◆ Extracted information ◆

------------------------------------

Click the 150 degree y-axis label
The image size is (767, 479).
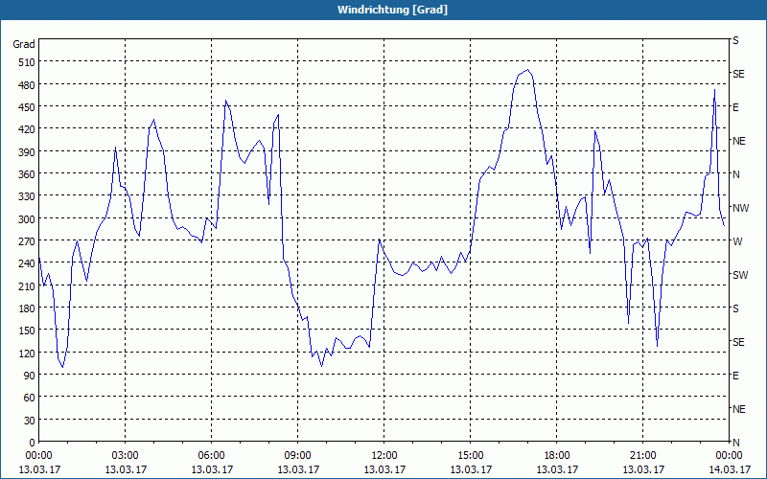24,331
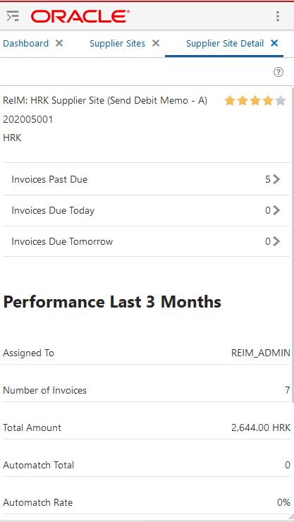The height and width of the screenshot is (522, 294).
Task: Close the Supplier Sites tab
Action: [x=156, y=43]
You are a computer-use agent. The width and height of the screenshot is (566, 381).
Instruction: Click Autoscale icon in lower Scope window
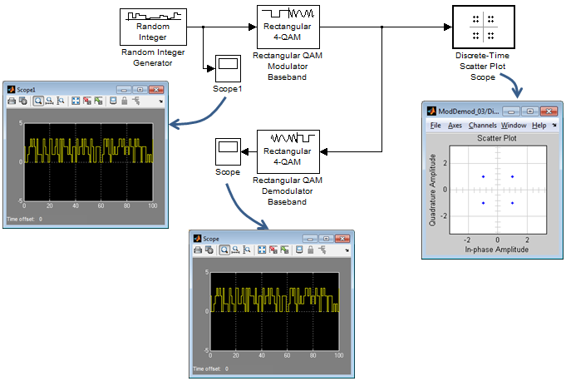tap(262, 250)
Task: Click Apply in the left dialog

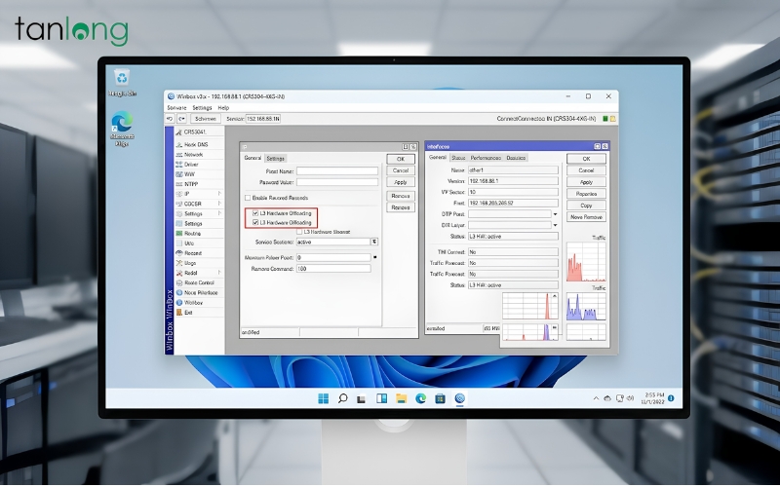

------------------------------------

◆ Your task ◆
Please reproduce every entry above exactly, but leave out the pictures.

◆ Exercise solution ◆
Click the 150 degree y-axis label
The image size is (767, 479).
24,331
The height and width of the screenshot is (522, 294).
Task: Close the Supplier Sites tab
Action: [x=156, y=43]
You are a computer-use agent. The width and height of the screenshot is (566, 381).
Instruction: Click Autoscale icon in lower Scope window
tap(262, 250)
Task: Click Apply in the left dialog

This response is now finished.